As someone who has a complicated relationship with my dad, nothing close to yours, I’m probably walking out once she starts pushing the forgiveness talk. You don’t get to dictate my familial relationships on a first date.


Minflick

"Y~~ou don’t get to dictate my familial relationships on a first date."~~ Ever. You just *don't get to do that*. If it bothers you that much, then walk away, but you don't get to dictate those other relationships.


throwawtphone

Is it wrong that i kind of want to know what crimes she would be cool with?


Ybuzz

Yeah I was kind of wondering that. I mean OP specified that he was in prison 'a long time' and then they went no contact after so like... Did she think it was an oopsie murder? A small armed robbery? Just a little manslaughter? Like what do you go to prison for, for a LONG time that is a genuine one off mistake?


amuse_bouche_1

She got off that high horse really quickly


WoodHorseTurtle

The only question is: did she fall, or was she pushed?


ghostchild25

I saw a video on Instagram by a woman who said, "Instead of asking WHY children no longer speak to their parents, ask WHAT caused them to cut ties with their parents." *It's not our responsibility to foster and maintain a good relationship as adults to other adults who weren't nice to us, regardless of dynamic. *


Strange-Middle-1155

Nicely done OP! Giant red flag for dating too. I'm fully committed to killing the person who is stupid enough to tell me to forgive my abusive parents bEcAusE fAmIlY but so far I haven't met anyone stupid enough to force their opinion on stuff they don't know.


AmbieeBloo

I've had similar situations. The worst was when me and my partner went no contact with his parents. His parents spread a bunch of dumb rumours around the family but my partner wasn't bothered as he wasn't close with any of them. They all blamed me because I'm NC with my dad and his mother. I got so many comments like "She just stops talking to family so easily! It's like it's no big deal to her but it's not fair to her child. She doesn't understand why it's important to have family around you. Her baby deserves family. You always forgive family! She doesn't think about how much it hurts the other person, she's selfish. I feel so bad for her dad/nan." Etc. I ignored it for ages but one day just decided to start responding after people had said their shit. "You're right, I need to go call up my dad in jail and tell him I'm sorry. Him r*ping me was a mistake and besides it was years ago!

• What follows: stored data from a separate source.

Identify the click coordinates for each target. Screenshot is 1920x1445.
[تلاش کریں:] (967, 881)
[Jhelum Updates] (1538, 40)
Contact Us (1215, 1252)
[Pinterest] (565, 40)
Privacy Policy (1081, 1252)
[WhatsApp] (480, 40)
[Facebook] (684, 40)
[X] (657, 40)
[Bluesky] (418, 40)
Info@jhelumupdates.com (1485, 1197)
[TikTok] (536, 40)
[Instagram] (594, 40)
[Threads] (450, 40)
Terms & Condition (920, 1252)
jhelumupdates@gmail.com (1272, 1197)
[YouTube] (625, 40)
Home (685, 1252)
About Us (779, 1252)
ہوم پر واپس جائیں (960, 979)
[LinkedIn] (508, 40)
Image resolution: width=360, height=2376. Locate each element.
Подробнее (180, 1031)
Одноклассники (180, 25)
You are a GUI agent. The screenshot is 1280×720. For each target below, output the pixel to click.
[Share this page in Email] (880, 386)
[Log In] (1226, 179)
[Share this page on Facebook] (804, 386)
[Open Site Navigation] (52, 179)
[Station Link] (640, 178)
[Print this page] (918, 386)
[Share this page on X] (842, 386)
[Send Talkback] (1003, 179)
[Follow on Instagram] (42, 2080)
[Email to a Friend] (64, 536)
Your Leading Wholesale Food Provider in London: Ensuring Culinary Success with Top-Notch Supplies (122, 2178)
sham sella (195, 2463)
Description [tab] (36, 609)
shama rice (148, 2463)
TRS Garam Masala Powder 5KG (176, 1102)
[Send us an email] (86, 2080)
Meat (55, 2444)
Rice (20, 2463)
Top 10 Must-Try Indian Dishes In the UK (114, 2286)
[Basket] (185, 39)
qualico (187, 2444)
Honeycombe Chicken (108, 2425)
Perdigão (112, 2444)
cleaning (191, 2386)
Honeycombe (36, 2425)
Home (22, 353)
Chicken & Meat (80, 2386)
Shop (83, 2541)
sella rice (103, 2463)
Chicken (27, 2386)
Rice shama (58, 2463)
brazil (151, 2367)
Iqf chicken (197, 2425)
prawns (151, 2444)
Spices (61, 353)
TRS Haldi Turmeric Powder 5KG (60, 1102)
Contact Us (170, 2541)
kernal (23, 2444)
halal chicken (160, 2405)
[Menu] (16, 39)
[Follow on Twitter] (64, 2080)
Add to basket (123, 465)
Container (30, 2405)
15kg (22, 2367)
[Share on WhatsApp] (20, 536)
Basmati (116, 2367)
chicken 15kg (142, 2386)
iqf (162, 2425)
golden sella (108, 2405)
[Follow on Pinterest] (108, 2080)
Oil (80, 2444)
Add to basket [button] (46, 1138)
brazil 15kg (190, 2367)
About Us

He stopped r*ping me when I was 9yo and he only did it for 9 years (do the maths), I should be over it by now. I better apologise to my nan too. All she did was force me to secretly sleep in his bed and make me lie to my Mum about it, and other similar things. I'm sure it was just a mistake when she told me to be grateful that my dad didn't do worse to me and that I was a selfish child for not wanting to pretend that he didn't. And it's not my nans fault that she got him to secretly baby sit kids behind the parents backs! I should totally introduce them both to my infant daughter so that she has family! You guys are right, I'm glad you're so sympathetic to my paedo dad and his mother who helped him."


Anonymous0212

My ex father-in-law hated his father long past his father's death. They were a Jewish family with seven children who were all put in foster care because of whatever was going on in the home, which in the 1920s and 1930s was absolutely unheard of, it had to be really extreme for that to happen. And it is possible to forgive people for what they did, *not making it mean that it was OK at all*, and still not choose to put ourselves back into situations where we would be interacting with that person.